Like the "post office" model, an application has a packet of data (not unlike a letter) it wants to send, and that data is sent to the Pulsar "broker" (or the central post office) that handles those messages. From there, the data is delivered to a Pulsar consumer (or in our analogy, the recipient's house). The main differences are:
- messages are sent very fast, in milliseconds.
- the recipient can handle large amounts of messages.
With application messaging, you are handling individual messages (one message at a time), and there are two typical ways to deliver data:
- distributing work using a queue
- fanning out messages to multiple interested parties (message bus)
Pulsar supports these classic use cases as well as advanced messaging patterns (such as scheduled delivery and failure handling). It was designed with messaging in mind, so Pulsar makes it easier to map your current design into the Pulsar model without extensive rework or the need to rearchitect your system around a streaming model.
Using Pulsar for Streaming
Streaming handles many messages (or joins different streams of messages) at a time. These systems deal with events that are interlinked together.
You can think of streaming as a "conveyer belt" where you are sending a sequence of data. Rather than sending individual items, a stream focuses on a range of items. When you look at the messages on the conveyer belt, you are looking at a range of messages in the order they arrived to the application.
Like with messaging, the Pulsar broker manages the messages for you and sends the stream of data to the applications. Unlike messaging, streaming applications control when the data is delivered. In a messaging system, applications do not have control over when a message arrives.
Streaming use cases include:
- Moving large amounts of data to another service (logs to real-time ETL)

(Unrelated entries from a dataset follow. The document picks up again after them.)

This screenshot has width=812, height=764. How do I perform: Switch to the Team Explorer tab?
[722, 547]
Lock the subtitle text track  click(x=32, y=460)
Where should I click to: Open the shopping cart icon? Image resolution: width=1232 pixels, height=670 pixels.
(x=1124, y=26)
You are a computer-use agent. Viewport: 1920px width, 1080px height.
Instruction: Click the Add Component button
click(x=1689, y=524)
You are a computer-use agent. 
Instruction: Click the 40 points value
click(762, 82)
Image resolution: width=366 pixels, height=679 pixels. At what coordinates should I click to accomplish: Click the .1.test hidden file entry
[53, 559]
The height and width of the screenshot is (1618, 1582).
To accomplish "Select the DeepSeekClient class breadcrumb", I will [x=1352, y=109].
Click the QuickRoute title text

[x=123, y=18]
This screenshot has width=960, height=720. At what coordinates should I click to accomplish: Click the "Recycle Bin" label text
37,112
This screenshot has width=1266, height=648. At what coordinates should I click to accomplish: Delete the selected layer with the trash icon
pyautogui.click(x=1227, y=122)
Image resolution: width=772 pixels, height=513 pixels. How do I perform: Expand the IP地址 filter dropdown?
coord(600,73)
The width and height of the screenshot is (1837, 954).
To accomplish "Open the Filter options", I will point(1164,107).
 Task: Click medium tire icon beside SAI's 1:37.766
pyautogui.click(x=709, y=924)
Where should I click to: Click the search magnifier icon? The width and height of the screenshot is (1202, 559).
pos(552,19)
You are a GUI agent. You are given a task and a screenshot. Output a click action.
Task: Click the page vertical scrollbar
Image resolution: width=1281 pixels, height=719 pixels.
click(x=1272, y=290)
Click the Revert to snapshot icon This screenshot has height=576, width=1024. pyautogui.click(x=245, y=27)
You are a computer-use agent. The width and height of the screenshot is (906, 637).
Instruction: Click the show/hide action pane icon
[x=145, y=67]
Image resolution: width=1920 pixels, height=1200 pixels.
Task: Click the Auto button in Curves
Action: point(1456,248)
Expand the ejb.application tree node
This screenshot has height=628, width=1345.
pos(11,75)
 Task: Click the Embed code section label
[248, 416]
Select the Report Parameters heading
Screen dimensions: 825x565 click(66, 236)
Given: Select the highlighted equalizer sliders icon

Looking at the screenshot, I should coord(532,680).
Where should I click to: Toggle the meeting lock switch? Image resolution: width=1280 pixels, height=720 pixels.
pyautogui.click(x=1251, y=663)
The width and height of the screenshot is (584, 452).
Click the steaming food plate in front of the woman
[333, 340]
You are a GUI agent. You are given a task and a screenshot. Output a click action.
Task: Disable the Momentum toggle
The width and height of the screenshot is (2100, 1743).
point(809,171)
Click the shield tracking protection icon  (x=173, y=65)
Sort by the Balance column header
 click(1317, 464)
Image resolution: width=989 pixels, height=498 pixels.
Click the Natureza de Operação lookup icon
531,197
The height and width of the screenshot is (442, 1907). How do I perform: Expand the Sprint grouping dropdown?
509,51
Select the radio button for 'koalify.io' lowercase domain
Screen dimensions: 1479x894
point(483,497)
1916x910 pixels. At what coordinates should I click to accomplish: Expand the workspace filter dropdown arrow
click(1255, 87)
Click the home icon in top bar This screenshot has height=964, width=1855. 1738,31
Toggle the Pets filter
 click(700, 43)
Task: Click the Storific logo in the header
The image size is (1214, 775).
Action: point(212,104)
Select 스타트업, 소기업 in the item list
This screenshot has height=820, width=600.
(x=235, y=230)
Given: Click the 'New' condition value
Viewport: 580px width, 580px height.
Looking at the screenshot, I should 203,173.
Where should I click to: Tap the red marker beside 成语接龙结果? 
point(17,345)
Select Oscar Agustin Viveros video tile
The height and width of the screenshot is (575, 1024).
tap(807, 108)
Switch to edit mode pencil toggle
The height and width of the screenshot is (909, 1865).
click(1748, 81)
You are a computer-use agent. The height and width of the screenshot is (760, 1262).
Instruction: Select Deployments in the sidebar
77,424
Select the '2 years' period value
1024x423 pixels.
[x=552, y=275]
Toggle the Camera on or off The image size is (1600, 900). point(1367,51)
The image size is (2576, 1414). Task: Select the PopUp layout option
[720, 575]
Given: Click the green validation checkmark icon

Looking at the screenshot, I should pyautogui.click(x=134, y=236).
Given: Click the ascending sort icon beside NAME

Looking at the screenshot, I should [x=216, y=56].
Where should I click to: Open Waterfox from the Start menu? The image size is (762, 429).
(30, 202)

- Running periodic jobs to move large amounts of data and aggregating the data to more traditional stores (logs to S3)
- Computing near real-time aggregate of a message stream (real-time analytics over page views)
Pulsar's Unified solution
Pulsar is multi-model and can provide messaging and streaming together in one system.
Historically, messaging and streaming required two different systems. This is not the case here. Pulsar allows the application to select how it wants to deliver messages. The way Pulsar does this is based on subscription types.
The key advantages of Pulsar's multi-model solution are operational simplicity and the improved experience for developers (because they can do more with one system). Most significantly, Pulsar becomes the hub for all of your organization's real-time data.